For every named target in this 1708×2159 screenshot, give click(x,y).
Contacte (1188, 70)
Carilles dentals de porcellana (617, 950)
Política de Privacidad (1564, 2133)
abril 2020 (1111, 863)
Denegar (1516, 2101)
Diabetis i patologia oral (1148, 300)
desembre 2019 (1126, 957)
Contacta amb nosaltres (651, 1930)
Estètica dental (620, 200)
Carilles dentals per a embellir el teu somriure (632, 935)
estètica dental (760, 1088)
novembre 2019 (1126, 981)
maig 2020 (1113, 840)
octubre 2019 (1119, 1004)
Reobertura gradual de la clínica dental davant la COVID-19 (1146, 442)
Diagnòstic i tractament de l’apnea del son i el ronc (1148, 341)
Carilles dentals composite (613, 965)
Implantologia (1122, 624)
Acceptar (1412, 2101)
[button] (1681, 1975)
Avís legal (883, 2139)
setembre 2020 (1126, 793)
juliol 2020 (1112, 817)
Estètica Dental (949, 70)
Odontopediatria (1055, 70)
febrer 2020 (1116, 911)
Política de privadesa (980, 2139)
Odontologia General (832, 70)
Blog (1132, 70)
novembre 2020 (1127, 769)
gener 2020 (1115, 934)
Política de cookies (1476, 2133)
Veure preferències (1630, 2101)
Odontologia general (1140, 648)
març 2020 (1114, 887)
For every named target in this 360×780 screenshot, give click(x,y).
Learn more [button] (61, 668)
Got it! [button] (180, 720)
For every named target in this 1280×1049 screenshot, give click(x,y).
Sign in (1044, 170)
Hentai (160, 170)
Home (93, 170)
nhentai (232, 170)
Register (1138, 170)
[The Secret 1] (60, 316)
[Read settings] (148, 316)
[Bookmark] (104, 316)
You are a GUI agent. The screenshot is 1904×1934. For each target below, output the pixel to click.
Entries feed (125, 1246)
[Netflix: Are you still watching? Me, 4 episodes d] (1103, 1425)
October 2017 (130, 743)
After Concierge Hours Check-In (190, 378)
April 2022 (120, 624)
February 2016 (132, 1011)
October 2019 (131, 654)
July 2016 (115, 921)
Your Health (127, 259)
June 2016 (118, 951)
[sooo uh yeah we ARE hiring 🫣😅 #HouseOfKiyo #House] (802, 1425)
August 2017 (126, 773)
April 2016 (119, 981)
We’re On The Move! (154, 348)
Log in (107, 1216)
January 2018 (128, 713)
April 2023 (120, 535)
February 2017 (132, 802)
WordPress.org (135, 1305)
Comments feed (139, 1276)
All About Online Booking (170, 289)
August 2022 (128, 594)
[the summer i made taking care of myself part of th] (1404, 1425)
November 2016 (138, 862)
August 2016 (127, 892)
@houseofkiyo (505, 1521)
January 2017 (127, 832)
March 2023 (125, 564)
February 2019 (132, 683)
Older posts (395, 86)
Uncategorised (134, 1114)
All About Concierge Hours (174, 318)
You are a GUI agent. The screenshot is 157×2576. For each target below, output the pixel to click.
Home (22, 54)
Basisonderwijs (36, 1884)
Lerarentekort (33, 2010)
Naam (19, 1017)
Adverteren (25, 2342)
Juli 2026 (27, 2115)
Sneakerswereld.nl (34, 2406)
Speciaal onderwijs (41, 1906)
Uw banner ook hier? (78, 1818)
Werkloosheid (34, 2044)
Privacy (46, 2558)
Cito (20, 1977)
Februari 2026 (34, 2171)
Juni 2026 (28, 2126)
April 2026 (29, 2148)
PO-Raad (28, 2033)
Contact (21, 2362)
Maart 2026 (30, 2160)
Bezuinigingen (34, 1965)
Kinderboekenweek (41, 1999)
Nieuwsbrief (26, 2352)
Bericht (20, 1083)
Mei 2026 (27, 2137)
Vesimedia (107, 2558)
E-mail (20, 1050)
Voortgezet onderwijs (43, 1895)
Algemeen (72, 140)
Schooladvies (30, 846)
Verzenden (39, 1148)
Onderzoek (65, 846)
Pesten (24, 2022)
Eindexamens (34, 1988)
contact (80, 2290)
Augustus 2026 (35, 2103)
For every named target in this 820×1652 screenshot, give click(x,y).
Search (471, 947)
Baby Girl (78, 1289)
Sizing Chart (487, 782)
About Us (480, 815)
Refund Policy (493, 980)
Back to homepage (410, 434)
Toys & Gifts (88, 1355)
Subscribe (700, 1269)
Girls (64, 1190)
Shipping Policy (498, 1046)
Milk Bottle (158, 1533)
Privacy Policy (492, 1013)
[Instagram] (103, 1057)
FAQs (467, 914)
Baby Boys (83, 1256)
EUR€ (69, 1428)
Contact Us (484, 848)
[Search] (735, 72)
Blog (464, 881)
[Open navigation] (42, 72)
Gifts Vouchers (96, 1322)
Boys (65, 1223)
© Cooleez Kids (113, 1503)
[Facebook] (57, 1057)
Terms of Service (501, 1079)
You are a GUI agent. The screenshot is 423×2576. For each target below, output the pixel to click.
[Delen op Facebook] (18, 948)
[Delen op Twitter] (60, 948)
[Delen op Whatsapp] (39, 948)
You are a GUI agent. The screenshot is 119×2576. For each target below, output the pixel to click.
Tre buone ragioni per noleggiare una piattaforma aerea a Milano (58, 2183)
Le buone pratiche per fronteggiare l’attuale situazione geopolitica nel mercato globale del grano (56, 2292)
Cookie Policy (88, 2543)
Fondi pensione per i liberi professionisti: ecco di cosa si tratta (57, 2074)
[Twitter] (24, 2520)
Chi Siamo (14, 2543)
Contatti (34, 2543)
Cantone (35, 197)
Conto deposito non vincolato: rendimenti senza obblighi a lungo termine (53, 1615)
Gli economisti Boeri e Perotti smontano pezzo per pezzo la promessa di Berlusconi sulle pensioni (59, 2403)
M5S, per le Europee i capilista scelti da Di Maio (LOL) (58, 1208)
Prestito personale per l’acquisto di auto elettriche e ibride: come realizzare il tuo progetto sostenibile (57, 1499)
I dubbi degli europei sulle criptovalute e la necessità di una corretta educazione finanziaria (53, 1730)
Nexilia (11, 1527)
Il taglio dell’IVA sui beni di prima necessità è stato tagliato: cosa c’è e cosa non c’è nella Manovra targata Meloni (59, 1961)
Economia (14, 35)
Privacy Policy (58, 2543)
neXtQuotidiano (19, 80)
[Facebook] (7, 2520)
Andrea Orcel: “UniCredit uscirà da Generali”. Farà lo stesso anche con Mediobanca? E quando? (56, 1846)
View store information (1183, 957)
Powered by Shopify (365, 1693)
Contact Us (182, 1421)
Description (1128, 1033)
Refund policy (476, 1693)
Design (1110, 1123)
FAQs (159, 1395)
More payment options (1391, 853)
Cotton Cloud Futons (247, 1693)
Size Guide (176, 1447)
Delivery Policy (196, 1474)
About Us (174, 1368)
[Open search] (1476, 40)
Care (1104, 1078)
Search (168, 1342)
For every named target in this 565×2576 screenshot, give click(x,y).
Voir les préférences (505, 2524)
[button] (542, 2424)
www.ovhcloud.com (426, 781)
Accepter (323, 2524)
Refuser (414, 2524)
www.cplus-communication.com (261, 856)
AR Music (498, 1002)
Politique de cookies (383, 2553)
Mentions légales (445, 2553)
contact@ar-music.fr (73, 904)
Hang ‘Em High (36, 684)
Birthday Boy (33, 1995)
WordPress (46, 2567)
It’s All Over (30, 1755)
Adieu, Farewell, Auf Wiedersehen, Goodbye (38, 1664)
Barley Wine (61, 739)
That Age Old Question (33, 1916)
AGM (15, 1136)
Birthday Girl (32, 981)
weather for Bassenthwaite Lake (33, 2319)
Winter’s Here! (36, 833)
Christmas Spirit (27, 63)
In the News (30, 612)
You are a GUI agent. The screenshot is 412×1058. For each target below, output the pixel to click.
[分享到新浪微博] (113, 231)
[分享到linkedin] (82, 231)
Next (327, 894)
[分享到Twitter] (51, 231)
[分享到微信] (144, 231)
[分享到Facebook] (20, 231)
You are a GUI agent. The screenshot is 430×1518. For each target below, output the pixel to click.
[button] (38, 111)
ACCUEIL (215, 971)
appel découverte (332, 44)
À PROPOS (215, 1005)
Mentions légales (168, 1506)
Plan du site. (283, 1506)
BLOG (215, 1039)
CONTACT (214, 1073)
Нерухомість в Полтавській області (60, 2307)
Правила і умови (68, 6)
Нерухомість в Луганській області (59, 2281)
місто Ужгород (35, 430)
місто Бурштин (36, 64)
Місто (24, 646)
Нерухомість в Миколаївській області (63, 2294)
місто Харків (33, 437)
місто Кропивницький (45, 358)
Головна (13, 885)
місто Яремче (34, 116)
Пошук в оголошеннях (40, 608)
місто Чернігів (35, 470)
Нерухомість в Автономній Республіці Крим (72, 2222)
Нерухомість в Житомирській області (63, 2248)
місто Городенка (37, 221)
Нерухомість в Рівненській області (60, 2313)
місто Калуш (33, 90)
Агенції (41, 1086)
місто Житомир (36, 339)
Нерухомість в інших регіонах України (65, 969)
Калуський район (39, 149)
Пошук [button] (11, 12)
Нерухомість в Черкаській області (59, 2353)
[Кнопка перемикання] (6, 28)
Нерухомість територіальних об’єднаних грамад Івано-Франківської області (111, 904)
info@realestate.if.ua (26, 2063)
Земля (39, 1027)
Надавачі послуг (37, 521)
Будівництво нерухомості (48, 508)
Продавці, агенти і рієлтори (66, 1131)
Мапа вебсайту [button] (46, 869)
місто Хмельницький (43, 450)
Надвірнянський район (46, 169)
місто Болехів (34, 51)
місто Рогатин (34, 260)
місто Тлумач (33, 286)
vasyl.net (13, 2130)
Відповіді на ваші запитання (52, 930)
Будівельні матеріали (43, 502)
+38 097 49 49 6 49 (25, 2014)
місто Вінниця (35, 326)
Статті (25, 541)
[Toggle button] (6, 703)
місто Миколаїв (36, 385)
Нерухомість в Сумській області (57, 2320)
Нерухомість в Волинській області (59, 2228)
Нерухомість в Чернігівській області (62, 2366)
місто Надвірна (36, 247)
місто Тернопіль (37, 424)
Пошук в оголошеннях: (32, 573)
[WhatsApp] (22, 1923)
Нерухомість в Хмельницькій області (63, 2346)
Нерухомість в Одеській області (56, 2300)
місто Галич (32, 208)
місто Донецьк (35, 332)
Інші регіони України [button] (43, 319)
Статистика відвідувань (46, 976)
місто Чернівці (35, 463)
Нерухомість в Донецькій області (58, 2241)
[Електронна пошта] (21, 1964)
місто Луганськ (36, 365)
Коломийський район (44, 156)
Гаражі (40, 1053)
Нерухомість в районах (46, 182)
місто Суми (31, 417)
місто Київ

#####

__TRY IT__
Find each line in the listing above that contains "screenshot", and copy that line.

__SOLUTION TO THE PROBLEM__
For every named target in this 1708×2159 screenshot, give click(x,y).
For every named target in this 360×780 screenshot, give click(x,y).
For every named target in this 1280×1049 screenshot, give click(x,y).
You are a GUI agent. The screenshot is 1904×1934. For each target below, output the pixel to click.
You are a GUI agent. The screenshot is 157×2576. For each target below, output the pixel to click.
For every named target in this 820×1652 screenshot, give click(x,y).
You are a GUI agent. The screenshot is 423×2576. For each target below, output the pixel to click.
You are a GUI agent. The screenshot is 119×2576. For each target below, output the pixel to click.
For every named target in this 565×2576 screenshot, give click(x,y).
You are a GUI agent. The screenshot is 412×1058. For each target below, output the pixel to click.
You are a GUI agent. The screenshot is 430×1518. For each target below, output the pixel to click.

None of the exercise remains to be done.